*** Information given Section Begins ***
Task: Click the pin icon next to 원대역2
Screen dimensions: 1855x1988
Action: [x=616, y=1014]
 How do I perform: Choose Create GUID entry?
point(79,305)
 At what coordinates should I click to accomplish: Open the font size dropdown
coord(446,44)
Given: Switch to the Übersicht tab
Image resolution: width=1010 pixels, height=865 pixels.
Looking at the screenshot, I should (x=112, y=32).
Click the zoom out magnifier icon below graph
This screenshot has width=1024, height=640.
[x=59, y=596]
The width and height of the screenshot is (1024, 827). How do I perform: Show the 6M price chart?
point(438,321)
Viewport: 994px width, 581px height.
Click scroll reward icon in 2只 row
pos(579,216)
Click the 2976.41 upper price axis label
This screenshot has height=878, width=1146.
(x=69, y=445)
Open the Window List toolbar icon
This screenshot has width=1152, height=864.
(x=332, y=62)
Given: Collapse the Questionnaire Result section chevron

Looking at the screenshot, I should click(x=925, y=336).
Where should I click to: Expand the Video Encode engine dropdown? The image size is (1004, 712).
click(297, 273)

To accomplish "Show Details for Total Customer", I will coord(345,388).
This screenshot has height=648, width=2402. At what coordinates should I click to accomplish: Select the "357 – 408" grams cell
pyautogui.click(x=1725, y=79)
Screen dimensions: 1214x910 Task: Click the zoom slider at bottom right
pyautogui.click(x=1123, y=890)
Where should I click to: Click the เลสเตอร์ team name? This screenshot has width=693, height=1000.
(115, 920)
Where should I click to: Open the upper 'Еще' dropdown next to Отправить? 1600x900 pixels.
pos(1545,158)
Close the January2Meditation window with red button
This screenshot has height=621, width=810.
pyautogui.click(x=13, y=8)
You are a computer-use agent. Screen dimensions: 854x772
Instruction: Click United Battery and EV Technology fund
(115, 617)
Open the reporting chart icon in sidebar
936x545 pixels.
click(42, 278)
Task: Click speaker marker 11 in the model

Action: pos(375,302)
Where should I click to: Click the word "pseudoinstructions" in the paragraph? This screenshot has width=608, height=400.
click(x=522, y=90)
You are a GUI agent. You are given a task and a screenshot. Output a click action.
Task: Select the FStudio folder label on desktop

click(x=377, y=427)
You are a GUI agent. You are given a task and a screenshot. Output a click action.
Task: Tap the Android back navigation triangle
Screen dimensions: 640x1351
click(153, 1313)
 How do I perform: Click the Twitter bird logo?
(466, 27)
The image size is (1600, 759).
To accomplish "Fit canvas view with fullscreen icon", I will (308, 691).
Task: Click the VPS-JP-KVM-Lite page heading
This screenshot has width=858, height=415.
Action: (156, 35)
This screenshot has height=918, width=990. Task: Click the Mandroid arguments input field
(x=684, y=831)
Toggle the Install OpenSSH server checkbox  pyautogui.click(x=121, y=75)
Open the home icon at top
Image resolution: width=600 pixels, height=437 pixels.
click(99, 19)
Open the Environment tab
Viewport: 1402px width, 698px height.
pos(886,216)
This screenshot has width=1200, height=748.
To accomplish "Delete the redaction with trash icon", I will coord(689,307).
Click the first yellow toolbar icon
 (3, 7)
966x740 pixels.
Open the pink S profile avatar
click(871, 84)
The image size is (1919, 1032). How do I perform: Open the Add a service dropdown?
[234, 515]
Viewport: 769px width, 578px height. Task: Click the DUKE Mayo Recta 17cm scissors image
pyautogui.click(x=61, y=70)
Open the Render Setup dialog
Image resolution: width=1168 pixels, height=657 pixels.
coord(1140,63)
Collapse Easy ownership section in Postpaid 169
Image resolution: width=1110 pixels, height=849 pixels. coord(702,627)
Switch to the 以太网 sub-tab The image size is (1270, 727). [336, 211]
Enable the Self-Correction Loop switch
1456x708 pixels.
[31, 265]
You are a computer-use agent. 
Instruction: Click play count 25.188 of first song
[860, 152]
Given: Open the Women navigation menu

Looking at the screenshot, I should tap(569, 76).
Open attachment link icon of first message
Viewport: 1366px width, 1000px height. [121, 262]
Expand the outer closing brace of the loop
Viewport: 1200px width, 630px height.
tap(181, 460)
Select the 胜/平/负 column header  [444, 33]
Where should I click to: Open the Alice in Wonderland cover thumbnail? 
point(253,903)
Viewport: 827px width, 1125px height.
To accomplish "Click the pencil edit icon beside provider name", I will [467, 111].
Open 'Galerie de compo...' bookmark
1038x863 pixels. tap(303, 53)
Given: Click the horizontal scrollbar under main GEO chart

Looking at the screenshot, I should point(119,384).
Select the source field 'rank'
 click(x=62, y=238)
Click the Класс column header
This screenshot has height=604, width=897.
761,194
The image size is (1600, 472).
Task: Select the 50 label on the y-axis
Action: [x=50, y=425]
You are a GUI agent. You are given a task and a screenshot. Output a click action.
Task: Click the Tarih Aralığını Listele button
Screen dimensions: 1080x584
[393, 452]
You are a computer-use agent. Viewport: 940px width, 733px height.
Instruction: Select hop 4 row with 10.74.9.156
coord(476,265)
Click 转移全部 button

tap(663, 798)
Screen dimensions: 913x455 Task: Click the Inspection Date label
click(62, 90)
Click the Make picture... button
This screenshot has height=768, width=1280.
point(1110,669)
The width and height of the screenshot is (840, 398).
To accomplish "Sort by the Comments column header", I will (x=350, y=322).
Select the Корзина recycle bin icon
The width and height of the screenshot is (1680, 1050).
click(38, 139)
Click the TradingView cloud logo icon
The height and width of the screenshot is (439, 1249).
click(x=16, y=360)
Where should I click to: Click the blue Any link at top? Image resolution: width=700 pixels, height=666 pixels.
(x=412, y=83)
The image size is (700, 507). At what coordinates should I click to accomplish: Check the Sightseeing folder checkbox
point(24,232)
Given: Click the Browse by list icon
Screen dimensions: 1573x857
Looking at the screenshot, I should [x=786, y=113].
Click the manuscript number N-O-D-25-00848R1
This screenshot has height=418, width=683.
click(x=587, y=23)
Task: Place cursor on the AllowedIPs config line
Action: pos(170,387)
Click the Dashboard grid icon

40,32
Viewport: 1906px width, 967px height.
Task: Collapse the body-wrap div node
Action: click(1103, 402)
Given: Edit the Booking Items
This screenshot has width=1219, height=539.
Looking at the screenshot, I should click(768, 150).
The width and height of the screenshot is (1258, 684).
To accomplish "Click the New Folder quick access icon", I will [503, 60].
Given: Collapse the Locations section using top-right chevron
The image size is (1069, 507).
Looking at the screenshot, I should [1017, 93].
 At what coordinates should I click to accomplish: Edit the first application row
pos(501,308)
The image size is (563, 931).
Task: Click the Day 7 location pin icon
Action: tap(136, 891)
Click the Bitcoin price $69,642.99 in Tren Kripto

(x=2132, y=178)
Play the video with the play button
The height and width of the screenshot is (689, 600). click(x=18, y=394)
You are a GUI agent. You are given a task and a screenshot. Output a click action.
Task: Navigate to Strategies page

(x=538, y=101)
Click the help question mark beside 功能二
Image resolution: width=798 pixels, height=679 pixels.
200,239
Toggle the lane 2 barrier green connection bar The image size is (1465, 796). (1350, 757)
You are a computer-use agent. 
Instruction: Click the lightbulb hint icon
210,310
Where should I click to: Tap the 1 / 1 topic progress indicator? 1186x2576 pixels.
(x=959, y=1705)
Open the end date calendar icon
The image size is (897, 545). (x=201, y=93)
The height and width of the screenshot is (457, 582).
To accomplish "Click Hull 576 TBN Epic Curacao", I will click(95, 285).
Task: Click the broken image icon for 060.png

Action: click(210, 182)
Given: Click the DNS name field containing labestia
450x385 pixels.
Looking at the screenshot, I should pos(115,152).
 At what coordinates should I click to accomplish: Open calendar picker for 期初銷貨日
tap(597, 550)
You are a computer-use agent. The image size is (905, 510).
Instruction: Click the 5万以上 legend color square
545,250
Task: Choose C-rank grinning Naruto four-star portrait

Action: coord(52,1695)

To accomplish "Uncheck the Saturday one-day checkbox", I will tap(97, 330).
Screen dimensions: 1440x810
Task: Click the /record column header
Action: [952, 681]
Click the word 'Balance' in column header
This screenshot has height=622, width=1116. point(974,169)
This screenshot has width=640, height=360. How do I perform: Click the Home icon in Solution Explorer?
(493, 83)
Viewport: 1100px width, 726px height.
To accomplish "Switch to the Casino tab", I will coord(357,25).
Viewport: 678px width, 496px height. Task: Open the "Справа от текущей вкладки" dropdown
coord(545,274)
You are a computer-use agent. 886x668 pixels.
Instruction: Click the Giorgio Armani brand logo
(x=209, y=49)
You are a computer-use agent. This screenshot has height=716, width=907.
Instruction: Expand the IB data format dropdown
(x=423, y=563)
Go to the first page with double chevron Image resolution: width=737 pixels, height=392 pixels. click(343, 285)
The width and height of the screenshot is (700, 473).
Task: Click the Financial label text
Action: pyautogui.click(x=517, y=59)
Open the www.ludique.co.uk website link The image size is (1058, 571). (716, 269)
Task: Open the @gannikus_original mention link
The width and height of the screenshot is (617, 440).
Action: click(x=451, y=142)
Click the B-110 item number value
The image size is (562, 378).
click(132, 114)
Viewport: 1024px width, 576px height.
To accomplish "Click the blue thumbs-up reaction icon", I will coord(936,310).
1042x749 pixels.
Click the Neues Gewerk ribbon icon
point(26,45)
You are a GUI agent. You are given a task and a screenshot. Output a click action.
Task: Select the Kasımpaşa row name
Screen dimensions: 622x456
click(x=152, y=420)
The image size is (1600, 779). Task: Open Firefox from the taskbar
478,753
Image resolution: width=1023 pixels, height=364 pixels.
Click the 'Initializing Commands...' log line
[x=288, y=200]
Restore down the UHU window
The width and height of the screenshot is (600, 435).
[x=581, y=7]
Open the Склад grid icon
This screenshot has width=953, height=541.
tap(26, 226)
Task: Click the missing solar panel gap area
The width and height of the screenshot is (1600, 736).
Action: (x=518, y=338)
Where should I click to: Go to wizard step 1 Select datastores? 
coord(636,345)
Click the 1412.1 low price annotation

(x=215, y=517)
*** Information given Section Ends ***
Lines from the entries that contain the string "Toggle" are what must be copied.

Toggle the Install OpenSSH server checkbox  pyautogui.click(x=121, y=75)
Toggle the lane 2 barrier green connection bar The image size is (1465, 796). (1350, 757)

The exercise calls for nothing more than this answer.